PRIME-O is based on the external observer's view of a pediatric rehabilitation session, observing behaviors related to the engagement characteristics of the service provider, the client (whether the child or the family), and the interaction between them.5 Therefore, one might question whether the assessor's knowledge of the concept and nuances of engagement, and their depth of understanding on this topic could potentially limit the thorough analysis of the session. To streamline the assessment process, the questionnaire already specifies which characteristics of the individual should be analyzed to score each item. For example, in the analysis of 'Interest and Enthusiasm,' for both the client and the service provider, aspects such as eye contact, receptive posture, sustained interest, energy, and enthusiasm should be observed for adequate analysis of engagement in this item, making the tool self-explanatory and intuitive to apply.

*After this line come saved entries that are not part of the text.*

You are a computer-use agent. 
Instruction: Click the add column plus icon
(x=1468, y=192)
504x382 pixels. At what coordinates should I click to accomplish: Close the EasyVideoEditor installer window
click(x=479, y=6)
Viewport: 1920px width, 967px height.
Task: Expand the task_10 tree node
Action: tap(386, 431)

The PRIME-O is a short and easy-to-apply tool that measures engagement as a co-constructed experience focusing on the offered intervention. It can be applied via in-person sessions, telehealth, or recorded sessions.5 The items assess affective, cognitive, and behavioral aspects inherent to engagement in rehabilitation. It is an important tool for clinical practice, providing detailed information about both client and service provider engagement in rehabilitation and how this engagement changes throughout the intervention process. The tool provides a means to accurately identify observational signs of engagement, thereby facilitating the creation of a therapeutic environment that promotes involvement.5,6 Its applicability allows therapists to better understand the client's engagement in the intervention, facilitating the identification of needs and the implementation of targeted strategies.3,5 The PRIME-O is a valuable resource for understanding the complexity of the therapeutic process, modifying clinical outcomes and measuring the effectiveness of interventions. Engagement plays a crucial role as a mediator in the client-health professional dyad and can be seen as a facilitator in achieving the goals desired by the family.1,5
Moreover, the PRIME-O is particularly beneficial for students and professionals with limited clinical experience, as it clarifies and concretizes the relational aspects of practice. It helps educators support students' clinical reasoning and can be used to identify barriers and facilitators to client engagement.5 As a self-reflection tool, it enables professionals to document observations, generate follow-up actions, and deepen their understanding of engagement indicators.3,5 Additionally, service providers can use it to monitor engagement levels in clinics, identify areas for improvement, and promote family-centered services.
ConclusionThe Brazilian version of the PRIME-O is a reliable and valid tool for measuring client and service provider engagement in a pediatric rehabilitation session. Clinical applicability encompasses longitudinally measuring engagement throughout the implementation of an intervention and understanding how specific attitudes and interactions within the client-service provider dyad influence the attainment of significant clinical outcomes for the child and their family.